Bananas are loaded with readily available vitamins, ideally balanced amino acids, and yes even proper ratio of omega fatty acids. Furthermore they are incredibly easy to digest, requiring very little excess energy from our body. This means that for the rich nourishment they provide they use very little by way of enzymes, digestive acids, etc. In other words, you are getting a great deal for spending very little.

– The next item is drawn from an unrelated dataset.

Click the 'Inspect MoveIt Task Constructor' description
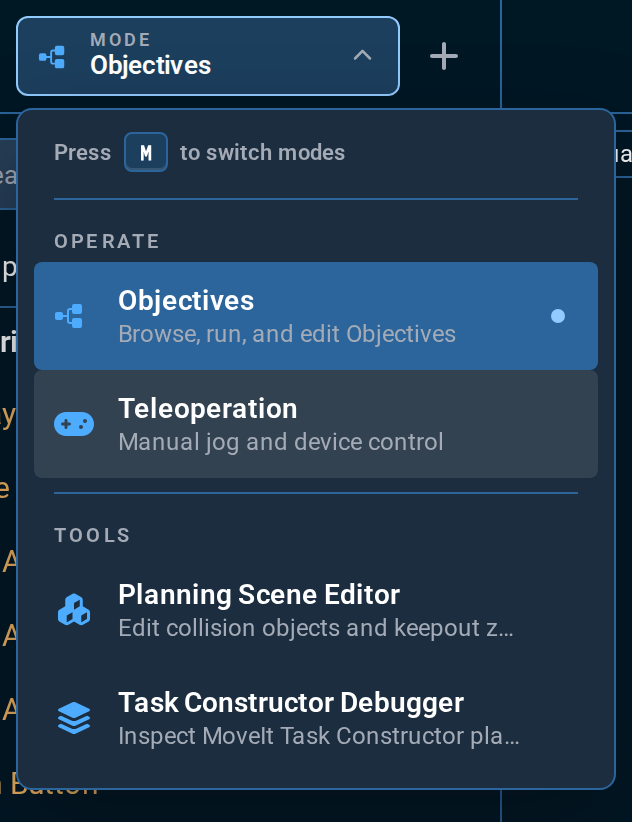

Many foods that are supposedly very high in nutrients keep those nutrients locked up tight and require a great deal of energy from our body to process and use those nutrients. By the time we go through that complex digestive process we have spent more than we are given. Some complex proteins and high fat “omega rich” foods can take up to 20 hours to fully digest, requiring several different digestive enzymes and gastric secretions. For the same level of nourishment, bananas digest fully in 15-25 minutes, and require nothing from the stomach while they make their way directly to the small intestine for immediate absorption and assimilation. Their simplicity, once again, continues to bring more abundance to all levels of our being!

Anyone who has the proper climatic conditions to cultivate bananas would be silly not to take advantage of their simple brilliance! On all levels and all stages of growth, production, harvest and use it could be said that with very little effort or resources you will reap an extraordinary abundance in return.